WHAT THIS TASK INVOLVES:
Go through the entries below and collect each line with the string "orange" in it.

SUPPLIED INFORMATION:
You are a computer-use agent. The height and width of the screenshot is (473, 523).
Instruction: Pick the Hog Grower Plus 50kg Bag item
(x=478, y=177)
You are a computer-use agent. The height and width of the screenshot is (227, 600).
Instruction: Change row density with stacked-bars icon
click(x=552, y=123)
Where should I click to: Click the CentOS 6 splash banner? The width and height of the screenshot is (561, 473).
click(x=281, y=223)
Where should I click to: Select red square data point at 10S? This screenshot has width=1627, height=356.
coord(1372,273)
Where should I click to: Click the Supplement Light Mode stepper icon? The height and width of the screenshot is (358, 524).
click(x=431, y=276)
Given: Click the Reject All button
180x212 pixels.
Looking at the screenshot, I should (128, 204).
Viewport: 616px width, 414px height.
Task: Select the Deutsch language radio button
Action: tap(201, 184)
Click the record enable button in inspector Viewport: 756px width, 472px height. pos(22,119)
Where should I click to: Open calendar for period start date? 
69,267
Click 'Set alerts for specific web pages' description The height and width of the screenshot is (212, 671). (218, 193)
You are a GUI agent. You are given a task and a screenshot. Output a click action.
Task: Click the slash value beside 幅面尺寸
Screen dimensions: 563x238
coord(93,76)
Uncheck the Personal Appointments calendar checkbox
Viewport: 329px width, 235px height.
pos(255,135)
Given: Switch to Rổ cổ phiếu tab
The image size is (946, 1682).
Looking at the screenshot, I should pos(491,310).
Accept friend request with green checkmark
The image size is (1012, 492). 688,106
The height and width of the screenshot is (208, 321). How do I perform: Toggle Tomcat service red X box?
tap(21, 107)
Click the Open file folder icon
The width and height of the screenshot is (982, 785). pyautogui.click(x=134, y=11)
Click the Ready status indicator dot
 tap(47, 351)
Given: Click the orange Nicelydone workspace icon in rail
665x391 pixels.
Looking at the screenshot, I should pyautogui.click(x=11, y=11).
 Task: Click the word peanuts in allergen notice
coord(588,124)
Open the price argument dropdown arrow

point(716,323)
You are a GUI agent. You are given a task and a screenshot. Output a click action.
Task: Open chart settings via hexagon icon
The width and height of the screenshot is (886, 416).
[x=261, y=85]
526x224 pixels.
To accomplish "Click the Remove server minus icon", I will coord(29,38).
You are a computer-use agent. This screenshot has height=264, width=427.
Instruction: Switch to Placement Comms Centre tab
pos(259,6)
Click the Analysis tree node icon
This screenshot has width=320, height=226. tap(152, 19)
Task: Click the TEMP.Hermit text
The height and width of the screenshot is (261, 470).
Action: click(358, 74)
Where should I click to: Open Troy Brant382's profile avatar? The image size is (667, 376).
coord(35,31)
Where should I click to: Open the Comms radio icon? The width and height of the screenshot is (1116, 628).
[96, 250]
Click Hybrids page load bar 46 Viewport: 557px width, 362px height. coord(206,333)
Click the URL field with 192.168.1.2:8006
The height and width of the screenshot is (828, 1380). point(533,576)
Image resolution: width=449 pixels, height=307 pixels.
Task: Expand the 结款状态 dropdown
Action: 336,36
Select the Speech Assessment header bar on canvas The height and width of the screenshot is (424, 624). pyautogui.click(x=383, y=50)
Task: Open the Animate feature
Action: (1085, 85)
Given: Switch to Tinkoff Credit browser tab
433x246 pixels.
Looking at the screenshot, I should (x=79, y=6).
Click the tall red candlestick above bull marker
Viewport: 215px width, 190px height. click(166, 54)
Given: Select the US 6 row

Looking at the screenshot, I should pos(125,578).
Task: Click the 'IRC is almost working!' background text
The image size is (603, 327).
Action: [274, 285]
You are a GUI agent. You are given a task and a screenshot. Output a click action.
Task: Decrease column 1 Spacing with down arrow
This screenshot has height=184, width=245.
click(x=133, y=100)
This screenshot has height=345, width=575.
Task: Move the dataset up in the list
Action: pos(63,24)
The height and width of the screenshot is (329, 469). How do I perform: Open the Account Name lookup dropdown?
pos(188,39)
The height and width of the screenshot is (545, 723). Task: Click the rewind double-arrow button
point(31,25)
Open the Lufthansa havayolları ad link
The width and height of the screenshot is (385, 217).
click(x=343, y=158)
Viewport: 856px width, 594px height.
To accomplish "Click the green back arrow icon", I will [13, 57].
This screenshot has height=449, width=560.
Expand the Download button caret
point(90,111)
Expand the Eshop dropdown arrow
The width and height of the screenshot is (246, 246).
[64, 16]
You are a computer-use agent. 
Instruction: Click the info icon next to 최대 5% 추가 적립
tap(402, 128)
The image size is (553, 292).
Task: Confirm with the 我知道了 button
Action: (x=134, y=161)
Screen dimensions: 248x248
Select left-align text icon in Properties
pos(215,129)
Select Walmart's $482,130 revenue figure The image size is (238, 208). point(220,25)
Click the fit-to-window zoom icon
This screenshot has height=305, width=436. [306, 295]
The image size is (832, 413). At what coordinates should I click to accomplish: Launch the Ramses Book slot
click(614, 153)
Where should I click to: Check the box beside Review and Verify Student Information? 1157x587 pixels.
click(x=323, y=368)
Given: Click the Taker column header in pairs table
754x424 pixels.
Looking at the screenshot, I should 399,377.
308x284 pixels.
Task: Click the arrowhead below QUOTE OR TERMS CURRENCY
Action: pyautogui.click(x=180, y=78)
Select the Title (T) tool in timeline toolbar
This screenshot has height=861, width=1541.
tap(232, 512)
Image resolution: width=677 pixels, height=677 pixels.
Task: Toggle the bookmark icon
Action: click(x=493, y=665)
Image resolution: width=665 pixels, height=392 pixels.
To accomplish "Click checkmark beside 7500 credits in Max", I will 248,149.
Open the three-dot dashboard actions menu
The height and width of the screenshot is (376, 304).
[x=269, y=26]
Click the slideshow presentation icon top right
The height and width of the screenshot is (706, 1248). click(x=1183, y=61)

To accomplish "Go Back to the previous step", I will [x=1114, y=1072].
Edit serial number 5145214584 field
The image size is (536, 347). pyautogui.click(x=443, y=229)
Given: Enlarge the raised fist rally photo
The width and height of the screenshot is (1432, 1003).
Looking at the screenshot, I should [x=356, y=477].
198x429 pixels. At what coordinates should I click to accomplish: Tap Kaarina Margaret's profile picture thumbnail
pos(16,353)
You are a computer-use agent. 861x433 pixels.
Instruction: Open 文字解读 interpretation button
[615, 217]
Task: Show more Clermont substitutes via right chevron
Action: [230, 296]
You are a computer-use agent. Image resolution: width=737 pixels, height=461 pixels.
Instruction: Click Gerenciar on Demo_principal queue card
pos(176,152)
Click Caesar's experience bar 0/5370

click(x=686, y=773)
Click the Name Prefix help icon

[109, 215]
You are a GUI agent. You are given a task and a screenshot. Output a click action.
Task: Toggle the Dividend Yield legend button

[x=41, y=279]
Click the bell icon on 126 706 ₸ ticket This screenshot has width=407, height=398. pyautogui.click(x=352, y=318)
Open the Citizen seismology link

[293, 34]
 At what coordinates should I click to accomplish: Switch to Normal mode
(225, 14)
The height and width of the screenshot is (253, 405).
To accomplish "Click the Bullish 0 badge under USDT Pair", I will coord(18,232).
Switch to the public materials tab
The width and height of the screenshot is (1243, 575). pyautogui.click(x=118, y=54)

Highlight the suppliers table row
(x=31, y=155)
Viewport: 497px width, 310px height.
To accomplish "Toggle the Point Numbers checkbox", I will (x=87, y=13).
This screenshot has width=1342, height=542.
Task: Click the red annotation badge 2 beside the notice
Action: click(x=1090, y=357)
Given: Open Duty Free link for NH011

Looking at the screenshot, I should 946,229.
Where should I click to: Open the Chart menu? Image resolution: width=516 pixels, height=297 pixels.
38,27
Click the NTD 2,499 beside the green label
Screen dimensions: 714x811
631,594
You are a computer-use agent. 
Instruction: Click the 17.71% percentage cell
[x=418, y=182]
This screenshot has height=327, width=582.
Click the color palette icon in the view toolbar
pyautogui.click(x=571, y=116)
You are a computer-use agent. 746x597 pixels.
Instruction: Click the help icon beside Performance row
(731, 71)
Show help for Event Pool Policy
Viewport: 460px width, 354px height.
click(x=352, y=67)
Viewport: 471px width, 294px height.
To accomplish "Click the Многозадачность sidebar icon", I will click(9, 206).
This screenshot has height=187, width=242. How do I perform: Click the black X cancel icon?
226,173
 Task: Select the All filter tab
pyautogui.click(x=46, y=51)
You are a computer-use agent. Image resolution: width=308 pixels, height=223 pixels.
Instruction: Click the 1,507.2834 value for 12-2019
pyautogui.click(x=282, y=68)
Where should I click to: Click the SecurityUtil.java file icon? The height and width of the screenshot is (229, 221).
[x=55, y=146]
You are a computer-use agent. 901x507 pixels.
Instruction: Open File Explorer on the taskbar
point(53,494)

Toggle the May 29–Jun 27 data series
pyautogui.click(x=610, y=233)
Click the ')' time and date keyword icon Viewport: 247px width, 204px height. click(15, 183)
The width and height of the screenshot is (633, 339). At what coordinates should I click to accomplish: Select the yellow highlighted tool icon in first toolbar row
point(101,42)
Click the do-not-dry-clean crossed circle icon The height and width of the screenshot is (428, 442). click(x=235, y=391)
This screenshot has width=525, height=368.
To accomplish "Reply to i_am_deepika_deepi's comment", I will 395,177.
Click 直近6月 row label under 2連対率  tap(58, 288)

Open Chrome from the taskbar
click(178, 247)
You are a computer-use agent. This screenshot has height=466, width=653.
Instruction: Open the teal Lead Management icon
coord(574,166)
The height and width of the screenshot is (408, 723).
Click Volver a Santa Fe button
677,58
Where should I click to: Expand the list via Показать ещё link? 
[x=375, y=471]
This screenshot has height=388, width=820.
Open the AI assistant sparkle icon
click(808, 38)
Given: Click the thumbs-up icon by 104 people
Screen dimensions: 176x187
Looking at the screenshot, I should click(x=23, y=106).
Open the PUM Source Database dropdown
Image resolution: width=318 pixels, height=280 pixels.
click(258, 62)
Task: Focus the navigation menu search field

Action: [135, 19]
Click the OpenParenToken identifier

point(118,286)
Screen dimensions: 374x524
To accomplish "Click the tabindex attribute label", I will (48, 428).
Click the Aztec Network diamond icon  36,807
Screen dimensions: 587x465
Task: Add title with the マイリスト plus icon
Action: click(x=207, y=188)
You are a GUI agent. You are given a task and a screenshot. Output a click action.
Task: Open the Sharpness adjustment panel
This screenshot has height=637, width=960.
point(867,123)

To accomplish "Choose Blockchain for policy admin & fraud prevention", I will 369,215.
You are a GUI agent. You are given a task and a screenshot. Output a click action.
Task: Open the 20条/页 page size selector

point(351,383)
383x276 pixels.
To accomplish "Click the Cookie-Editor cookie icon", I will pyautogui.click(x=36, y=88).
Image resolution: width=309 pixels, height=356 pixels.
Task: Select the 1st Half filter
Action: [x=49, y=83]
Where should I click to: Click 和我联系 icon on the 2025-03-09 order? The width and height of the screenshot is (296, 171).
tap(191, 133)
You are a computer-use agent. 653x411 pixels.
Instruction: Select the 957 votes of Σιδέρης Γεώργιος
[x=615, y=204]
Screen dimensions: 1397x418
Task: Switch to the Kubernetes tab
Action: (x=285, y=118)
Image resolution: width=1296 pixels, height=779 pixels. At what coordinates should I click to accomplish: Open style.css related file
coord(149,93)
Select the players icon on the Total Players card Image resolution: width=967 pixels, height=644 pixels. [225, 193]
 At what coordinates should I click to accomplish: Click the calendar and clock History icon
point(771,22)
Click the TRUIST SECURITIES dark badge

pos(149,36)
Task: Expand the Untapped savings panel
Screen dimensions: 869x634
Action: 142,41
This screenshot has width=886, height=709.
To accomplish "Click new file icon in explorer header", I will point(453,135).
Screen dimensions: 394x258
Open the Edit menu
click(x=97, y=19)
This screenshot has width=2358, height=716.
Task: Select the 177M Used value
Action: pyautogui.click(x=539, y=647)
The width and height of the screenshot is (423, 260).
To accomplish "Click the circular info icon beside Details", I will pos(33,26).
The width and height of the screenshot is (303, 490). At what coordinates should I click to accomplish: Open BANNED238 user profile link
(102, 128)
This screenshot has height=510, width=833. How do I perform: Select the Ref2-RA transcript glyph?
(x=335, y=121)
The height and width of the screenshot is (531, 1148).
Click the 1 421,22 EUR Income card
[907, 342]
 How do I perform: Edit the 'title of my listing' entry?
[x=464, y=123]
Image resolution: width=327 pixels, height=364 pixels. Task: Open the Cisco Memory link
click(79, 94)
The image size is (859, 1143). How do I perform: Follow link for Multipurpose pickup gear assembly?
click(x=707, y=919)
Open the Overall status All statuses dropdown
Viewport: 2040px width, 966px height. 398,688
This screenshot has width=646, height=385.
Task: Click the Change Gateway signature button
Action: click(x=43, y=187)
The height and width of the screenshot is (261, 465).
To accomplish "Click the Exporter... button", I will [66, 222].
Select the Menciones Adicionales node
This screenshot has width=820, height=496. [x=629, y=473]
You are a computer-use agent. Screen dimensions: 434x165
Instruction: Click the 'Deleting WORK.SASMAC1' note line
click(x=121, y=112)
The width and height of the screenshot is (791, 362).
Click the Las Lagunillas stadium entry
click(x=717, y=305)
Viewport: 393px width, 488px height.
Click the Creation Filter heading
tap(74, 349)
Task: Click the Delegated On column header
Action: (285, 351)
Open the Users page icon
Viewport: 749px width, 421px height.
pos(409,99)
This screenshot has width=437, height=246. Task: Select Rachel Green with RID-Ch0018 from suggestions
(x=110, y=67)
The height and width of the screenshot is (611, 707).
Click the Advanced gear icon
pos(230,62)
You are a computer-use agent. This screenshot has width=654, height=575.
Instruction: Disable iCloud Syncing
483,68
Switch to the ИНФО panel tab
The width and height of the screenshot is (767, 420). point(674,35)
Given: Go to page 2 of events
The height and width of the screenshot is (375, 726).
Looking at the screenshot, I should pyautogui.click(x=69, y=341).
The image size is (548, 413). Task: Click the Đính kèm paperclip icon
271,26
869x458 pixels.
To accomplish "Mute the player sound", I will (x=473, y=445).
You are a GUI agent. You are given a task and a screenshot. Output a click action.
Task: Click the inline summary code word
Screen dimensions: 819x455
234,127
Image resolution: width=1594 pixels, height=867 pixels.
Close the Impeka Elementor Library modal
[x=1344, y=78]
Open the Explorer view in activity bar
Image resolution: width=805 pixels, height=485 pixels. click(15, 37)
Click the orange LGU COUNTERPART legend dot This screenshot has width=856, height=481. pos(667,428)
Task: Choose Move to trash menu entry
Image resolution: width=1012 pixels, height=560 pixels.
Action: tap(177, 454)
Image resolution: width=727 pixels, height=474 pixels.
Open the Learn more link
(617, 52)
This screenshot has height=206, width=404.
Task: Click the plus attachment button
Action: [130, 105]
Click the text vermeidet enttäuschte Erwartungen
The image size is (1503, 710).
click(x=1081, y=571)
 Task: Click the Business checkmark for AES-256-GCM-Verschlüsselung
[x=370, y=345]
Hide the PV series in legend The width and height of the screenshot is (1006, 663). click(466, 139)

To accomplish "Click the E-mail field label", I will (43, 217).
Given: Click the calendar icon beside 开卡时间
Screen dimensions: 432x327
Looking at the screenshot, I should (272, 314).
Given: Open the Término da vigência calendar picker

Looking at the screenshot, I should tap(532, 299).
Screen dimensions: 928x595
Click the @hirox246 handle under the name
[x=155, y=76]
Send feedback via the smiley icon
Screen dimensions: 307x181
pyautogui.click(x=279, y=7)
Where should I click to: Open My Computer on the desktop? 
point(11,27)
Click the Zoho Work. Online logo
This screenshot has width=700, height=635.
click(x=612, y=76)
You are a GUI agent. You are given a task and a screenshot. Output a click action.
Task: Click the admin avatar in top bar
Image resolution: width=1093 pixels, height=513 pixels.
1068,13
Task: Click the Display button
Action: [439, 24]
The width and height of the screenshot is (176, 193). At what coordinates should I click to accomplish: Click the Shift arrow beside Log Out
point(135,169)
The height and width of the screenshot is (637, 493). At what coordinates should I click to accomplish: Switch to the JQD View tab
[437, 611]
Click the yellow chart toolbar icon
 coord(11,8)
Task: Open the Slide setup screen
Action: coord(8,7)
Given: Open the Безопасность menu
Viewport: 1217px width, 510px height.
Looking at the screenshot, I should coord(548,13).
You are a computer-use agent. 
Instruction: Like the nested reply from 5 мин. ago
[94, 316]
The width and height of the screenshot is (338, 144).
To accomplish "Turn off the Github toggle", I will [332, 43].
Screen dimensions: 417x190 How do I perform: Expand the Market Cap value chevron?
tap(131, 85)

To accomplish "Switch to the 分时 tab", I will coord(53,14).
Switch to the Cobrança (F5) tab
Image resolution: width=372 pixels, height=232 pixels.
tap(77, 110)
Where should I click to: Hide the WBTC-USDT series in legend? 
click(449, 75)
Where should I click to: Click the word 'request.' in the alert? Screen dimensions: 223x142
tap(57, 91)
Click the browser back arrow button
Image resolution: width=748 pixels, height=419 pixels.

ANSWER FOR THIS EXERCISE:
Given: Click the orange Nicelydone workspace icon in rail
Click the orange LGU COUNTERPART legend dot This screenshot has width=856, height=481. pos(667,428)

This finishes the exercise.